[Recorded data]
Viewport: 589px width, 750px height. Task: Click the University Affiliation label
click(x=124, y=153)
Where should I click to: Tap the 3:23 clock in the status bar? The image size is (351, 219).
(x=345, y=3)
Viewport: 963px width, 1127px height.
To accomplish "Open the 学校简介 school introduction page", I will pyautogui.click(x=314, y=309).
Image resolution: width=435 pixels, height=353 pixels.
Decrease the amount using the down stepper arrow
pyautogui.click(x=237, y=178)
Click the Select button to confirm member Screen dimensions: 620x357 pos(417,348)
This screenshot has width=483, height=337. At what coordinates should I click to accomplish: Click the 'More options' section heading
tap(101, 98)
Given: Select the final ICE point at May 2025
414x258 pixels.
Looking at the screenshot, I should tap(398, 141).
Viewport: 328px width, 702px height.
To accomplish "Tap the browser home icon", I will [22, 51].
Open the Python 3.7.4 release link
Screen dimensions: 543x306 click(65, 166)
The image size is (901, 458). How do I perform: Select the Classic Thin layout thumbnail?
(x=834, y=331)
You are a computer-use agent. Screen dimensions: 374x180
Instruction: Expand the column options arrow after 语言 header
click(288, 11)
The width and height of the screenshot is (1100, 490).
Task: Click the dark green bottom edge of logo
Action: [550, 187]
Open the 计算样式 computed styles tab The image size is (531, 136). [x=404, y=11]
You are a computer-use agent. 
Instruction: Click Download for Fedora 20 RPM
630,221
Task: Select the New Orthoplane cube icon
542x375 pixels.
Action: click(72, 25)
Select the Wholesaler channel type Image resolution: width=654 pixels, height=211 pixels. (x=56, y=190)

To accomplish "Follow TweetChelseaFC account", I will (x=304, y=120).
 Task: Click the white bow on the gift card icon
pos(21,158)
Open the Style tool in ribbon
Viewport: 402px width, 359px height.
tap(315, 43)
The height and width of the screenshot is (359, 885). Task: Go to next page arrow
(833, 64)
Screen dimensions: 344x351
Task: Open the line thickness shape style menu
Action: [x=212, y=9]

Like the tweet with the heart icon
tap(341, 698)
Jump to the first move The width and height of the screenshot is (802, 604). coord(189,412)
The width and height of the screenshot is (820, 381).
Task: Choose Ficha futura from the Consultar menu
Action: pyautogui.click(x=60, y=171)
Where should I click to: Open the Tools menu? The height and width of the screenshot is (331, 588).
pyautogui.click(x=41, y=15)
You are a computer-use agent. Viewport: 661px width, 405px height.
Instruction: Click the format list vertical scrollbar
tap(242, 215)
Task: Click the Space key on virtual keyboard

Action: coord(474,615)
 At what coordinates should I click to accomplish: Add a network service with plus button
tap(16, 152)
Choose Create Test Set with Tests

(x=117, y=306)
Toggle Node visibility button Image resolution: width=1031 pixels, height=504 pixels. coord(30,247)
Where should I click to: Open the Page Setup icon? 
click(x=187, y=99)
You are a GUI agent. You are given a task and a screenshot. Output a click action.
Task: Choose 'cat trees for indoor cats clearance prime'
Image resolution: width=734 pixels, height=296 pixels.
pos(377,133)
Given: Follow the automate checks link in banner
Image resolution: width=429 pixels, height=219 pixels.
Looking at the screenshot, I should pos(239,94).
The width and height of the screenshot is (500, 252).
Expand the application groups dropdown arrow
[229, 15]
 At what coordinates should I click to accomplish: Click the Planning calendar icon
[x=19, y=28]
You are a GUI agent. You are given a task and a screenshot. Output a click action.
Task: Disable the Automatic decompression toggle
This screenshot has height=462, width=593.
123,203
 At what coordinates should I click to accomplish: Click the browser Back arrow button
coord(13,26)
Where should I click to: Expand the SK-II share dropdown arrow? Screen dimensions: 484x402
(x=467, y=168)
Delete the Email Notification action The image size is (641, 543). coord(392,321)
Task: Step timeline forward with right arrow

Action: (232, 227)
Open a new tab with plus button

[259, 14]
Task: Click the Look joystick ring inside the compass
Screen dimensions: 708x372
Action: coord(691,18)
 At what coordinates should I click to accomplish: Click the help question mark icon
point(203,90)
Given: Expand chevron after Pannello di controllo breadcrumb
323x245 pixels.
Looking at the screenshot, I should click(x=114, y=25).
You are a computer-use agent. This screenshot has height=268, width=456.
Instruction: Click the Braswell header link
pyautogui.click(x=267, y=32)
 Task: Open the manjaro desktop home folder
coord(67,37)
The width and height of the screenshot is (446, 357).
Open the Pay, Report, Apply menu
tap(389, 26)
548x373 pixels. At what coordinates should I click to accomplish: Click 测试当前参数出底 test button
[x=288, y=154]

- _WHAT NEEDS TO BE DONE_
Using the data above, restate every record word for word.

- _COMPLETED TASK_
Viewport: 589px width, 750px height. Task: Click the University Affiliation label
click(x=124, y=153)
Where should I click to: Tap the 3:23 clock in the status bar? The image size is (351, 219).
(x=345, y=3)
Viewport: 963px width, 1127px height.
To accomplish "Open the 学校简介 school introduction page", I will pyautogui.click(x=314, y=309).
Image resolution: width=435 pixels, height=353 pixels.
Decrease the amount using the down stepper arrow
pyautogui.click(x=237, y=178)
Click the Select button to confirm member Screen dimensions: 620x357 pos(417,348)
This screenshot has width=483, height=337. At what coordinates should I click to accomplish: Click the 'More options' section heading
tap(101, 98)
Given: Select the final ICE point at May 2025
414x258 pixels.
Looking at the screenshot, I should tap(398, 141).
Viewport: 328px width, 702px height.
To accomplish "Tap the browser home icon", I will [22, 51].
Open the Python 3.7.4 release link
Screen dimensions: 543x306 click(65, 166)
The image size is (901, 458). How do I perform: Select the Classic Thin layout thumbnail?
(x=834, y=331)
You are a computer-use agent. Screen dimensions: 374x180
Instruction: Expand the column options arrow after 语言 header
click(288, 11)
The width and height of the screenshot is (1100, 490).
Task: Click the dark green bottom edge of logo
Action: [550, 187]
Open the 计算样式 computed styles tab The image size is (531, 136). [x=404, y=11]
You are a computer-use agent. 
Instruction: Click Download for Fedora 20 RPM
630,221
Task: Select the New Orthoplane cube icon
542x375 pixels.
Action: click(72, 25)
Select the Wholesaler channel type Image resolution: width=654 pixels, height=211 pixels. (x=56, y=190)

To accomplish "Follow TweetChelseaFC account", I will (x=304, y=120).
 Task: Click the white bow on the gift card icon
pos(21,158)
Open the Style tool in ribbon
Viewport: 402px width, 359px height.
tap(315, 43)
The height and width of the screenshot is (359, 885). Task: Go to next page arrow
(833, 64)
Screen dimensions: 344x351
Task: Open the line thickness shape style menu
Action: [x=212, y=9]

Like the tweet with the heart icon
tap(341, 698)
Jump to the first move The width and height of the screenshot is (802, 604). coord(189,412)
The width and height of the screenshot is (820, 381).
Task: Choose Ficha futura from the Consultar menu
Action: pyautogui.click(x=60, y=171)
Where should I click to: Open the Tools menu? The height and width of the screenshot is (331, 588).
pyautogui.click(x=41, y=15)
You are a computer-use agent. Viewport: 661px width, 405px height.
Instruction: Click the format list vertical scrollbar
tap(242, 215)
Task: Click the Space key on virtual keyboard

Action: coord(474,615)
 At what coordinates should I click to accomplish: Add a network service with plus button
tap(16, 152)
Choose Create Test Set with Tests

(x=117, y=306)
Toggle Node visibility button Image resolution: width=1031 pixels, height=504 pixels. coord(30,247)
Where should I click to: Open the Page Setup icon? 
click(x=187, y=99)
You are a GUI agent. You are given a task and a screenshot. Output a click action.
Task: Choose 'cat trees for indoor cats clearance prime'
Image resolution: width=734 pixels, height=296 pixels.
pos(377,133)
Given: Follow the automate checks link in banner
Image resolution: width=429 pixels, height=219 pixels.
Looking at the screenshot, I should pos(239,94).
The width and height of the screenshot is (500, 252).
Expand the application groups dropdown arrow
[229, 15]
 At what coordinates should I click to accomplish: Click the Planning calendar icon
[x=19, y=28]
You are a GUI agent. You are given a task and a screenshot. Output a click action.
Task: Disable the Automatic decompression toggle
This screenshot has height=462, width=593.
123,203
 At what coordinates should I click to accomplish: Click the browser Back arrow button
coord(13,26)
Where should I click to: Expand the SK-II share dropdown arrow? Screen dimensions: 484x402
(x=467, y=168)
Delete the Email Notification action The image size is (641, 543). coord(392,321)
Task: Step timeline forward with right arrow

Action: (232, 227)
Open a new tab with plus button

[259, 14]
Task: Click the Look joystick ring inside the compass
Screen dimensions: 708x372
Action: coord(691,18)
 At what coordinates should I click to accomplish: Click the help question mark icon
point(203,90)
Given: Expand chevron after Pannello di controllo breadcrumb
323x245 pixels.
Looking at the screenshot, I should click(x=114, y=25).
You are a computer-use agent. This screenshot has height=268, width=456.
Instruction: Click the Braswell header link
pyautogui.click(x=267, y=32)
 Task: Open the manjaro desktop home folder
coord(67,37)
The width and height of the screenshot is (446, 357).
Open the Pay, Report, Apply menu
tap(389, 26)
548x373 pixels. At what coordinates should I click to accomplish: Click 测试当前参数出底 test button
[x=288, y=154]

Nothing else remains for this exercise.